Do not be fooled
In Tuesday’s edition of The Jambar, columnist Jared Buker used his weekly editorial to attack the presumptive Republican presidential nominee Mitt Romney. For whatever reason, Mr. Buker and supporters of President Obama believe they can make this election about Mitt Romney, but I beg to differ.
The campaign this summer and fall will be about President Obama and his record as president the past four years. When one examines his record, it should be of no surprise that his supporters are trying to turn the focus toward Gov. Romney and the Republican Party. With that being said, I urge all voters to take a close look at the record of our president and to ask themselves if he is truly deserving of a second term as president.
In February 2009, President Obama urged Congress to pass the American Recovery and Reinvestment Act of 2009. The $787 billion stimulus package was projected by two Obama advisers to prevent unemployment from rising above 8 percent. However, the unemployment rate under President Obama reached a high of 10.2 percent in October 2009 and currently stands at 8.2 percent.
Also, in February 2009, President Obama said the following: “Today I am pledging to cut the deficit we inherited by half by the end of my first term in office.” In 2008, the budget deficit under President George W. Bush stood at $459 billion. In 2012, the budget deficit stands at $1.33 trillion, nearly three times larger than the budget deficit he inherited in his first year in office.
Throughout the 2008 campaign, President Obama vowed to roll back the Bush tax cuts on the wealthiest Americans. However, in December 2010, President Obama signed a two-year extension of those very tax cuts.
Finally, in March 2010, President Obama signed into law the Patient Protection and Affordable Care Act, otherwise known as Obamacare. When it was signed into law, the nonpartisan Congressional Budget Office projected the bill would cost $940 billion over a decade. However, in March of this year, the CBO revised its estimates upward to a cost of $1.76 trillion over a decade. The bill remains widely unpopular with Americans, as an average of three polls out this month show Americans oppose the bill by a 54 to 39 percent margin. Finally, the U.S. Supreme Court will rule this June as to whether the bill’s individual mandate is constitutional. Many legal observers believe the law is doomed.
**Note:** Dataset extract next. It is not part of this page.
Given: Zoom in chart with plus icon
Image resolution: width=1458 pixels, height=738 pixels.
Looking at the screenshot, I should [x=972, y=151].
In conclusion, the time is now for President Obama to take responsibility for his record. There is no doubt in my mind that the president’s campaign will continue to blame the previous administration for the mess we are in, but I do not think that will fly with the American people. We need a president that is not looking in the rearview mirror and blaming others, but one that is looking to the future and can promise the American people they can still strive to achieve the American dream. In my eyes, the choice is quite clear. Mitt Romney is more than capable of getting the United States back on track economically and fiscally in the years to come.